Text excerpt

^^^^^^^^

Although the Illinois Supreme Court has already discussed bias and conflict of interest, and it may be unnecessary for this court to consider the issue on the merits since this court agrees with the IPCB that waiver has occurred, we will nevertheless address the merits. Petitioners’ arguments center on the prior approval of an annexation agreement by the village board. It is also argued that village board members relied on the report of Otis Michels, president and chief executive officer of Daily & Associates Energies, Inc., a firm retained by Fairview to participate in the evaluation of the landfill. Michels met with applicants, in the presence of the village attorney, on one occasion. He also had other conversations with STS Consultants, Ltd., representatives. STS and Gallatin are owned by STS Holdings, Inc. Based on that, petitioners argue that Michels was predisposed toward Gallatin and, therefore, the village board’s decision was fundamentally unfair. Petitioners also contend the local siting-approval hearing was fundamentally unfair because the village board was predisposed to granting approval because the village board members believed the landfill would provide an economic benefit to the community, a factor which is not included among the statutory criteria. It is further argued that board members improperly considered the opinions of constituents gleaned from conversations outside the public-hearing process, that Michels considered matters outside the hearing process by discussing the matter with a person identified as Dr. Griffin, and Michels’ report included matters not disclosed in the hearing. All of these arguments were rejected by the IPCB.

^^^^^^^^

Collected material
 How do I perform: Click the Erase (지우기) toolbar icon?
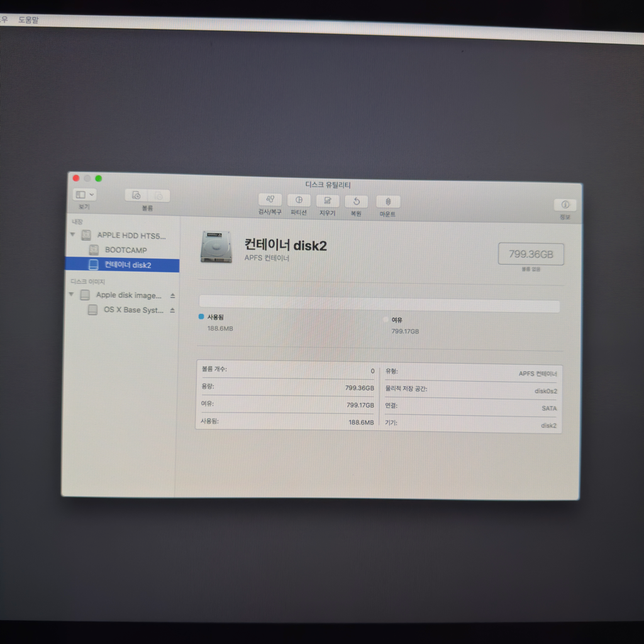click(328, 201)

^^^^^^^^

Task details
Pick up the court opinion on the landfill siting approval where it stops, and write what comes next. The material isn't needed for this.

Final result
In E & E Hauling the Illinois Supreme Court held that a county board was not disqualified as a decision maker simply because revenues would be received by the county. It is routine for government agencies to make decisions affecting revenues, and they are deemed to make decisions for the welfare of their governmental unit and their constituents. Board members are subject to public disapproval. Elected officers are subject to being turned out of office and appointed officials are subject to being replaced. Therefore, the Illinois Supreme Court concluded, such public officials should be considered to act without bias.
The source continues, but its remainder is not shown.